> [Source data]
════════════════════

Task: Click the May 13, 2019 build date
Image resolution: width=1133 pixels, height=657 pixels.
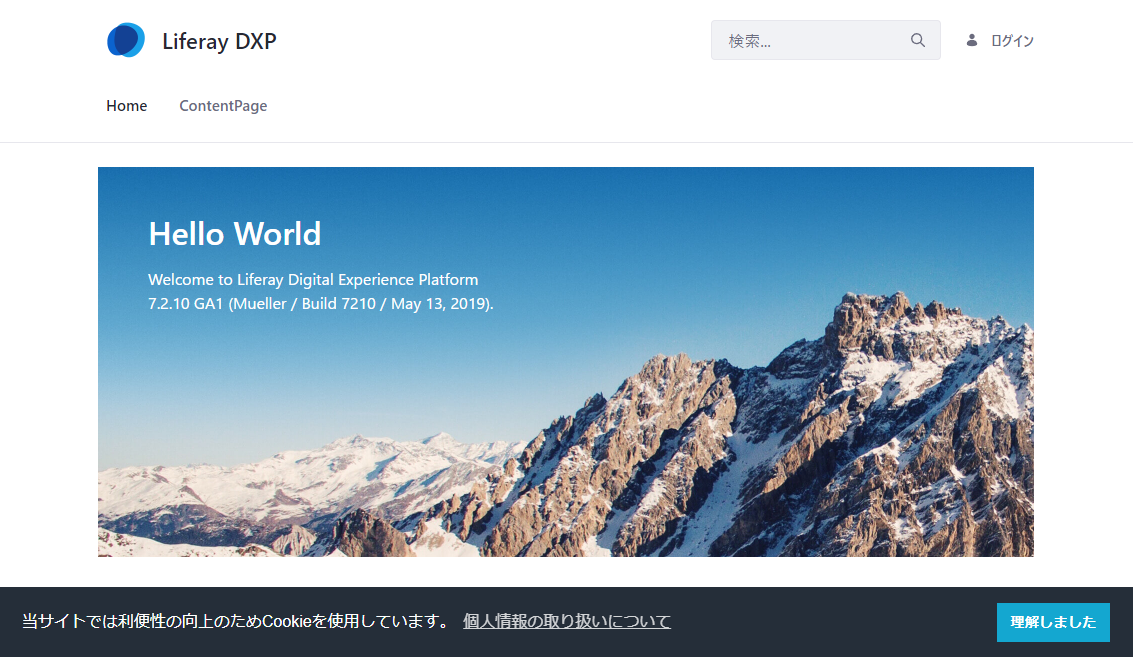Action: pyautogui.click(x=441, y=304)
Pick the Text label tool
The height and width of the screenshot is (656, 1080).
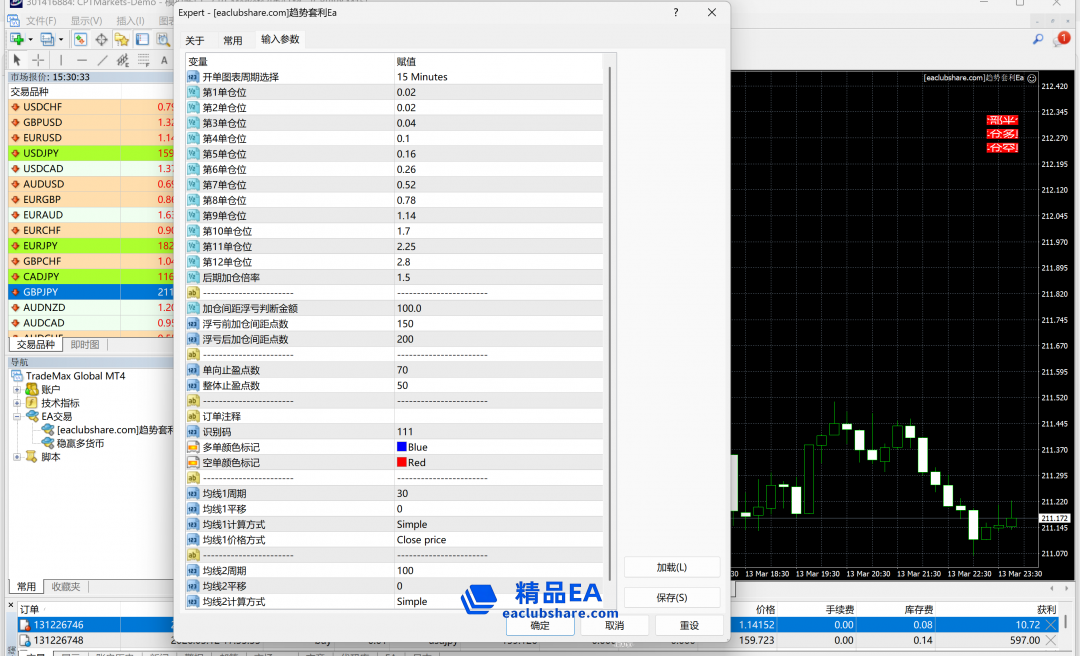coord(163,60)
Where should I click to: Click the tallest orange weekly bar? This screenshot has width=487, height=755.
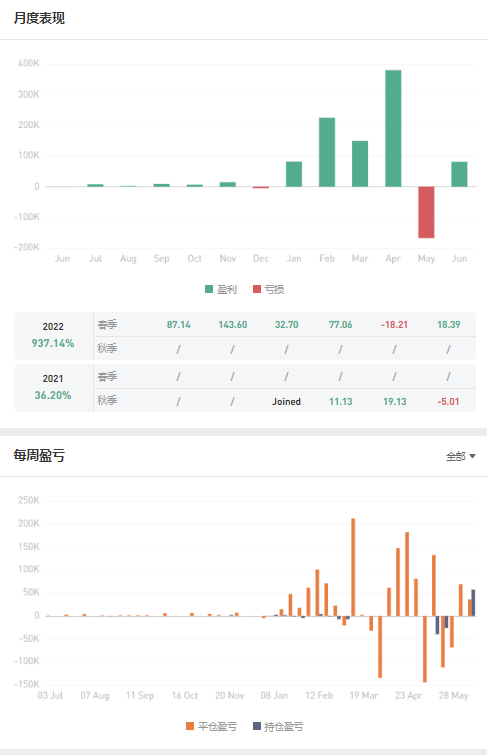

════════════════════

> [To do]
Write out the whole listing above exactly; do not include the pictures.

> [Answer to this task]
Task: Click the May 13, 2019 build date
Image resolution: width=1133 pixels, height=657 pixels.
Action: pyautogui.click(x=441, y=304)
Pick the Text label tool
The height and width of the screenshot is (656, 1080).
coord(163,60)
Where should I click to: Click the tallest orange weekly bar? This screenshot has width=487, height=755.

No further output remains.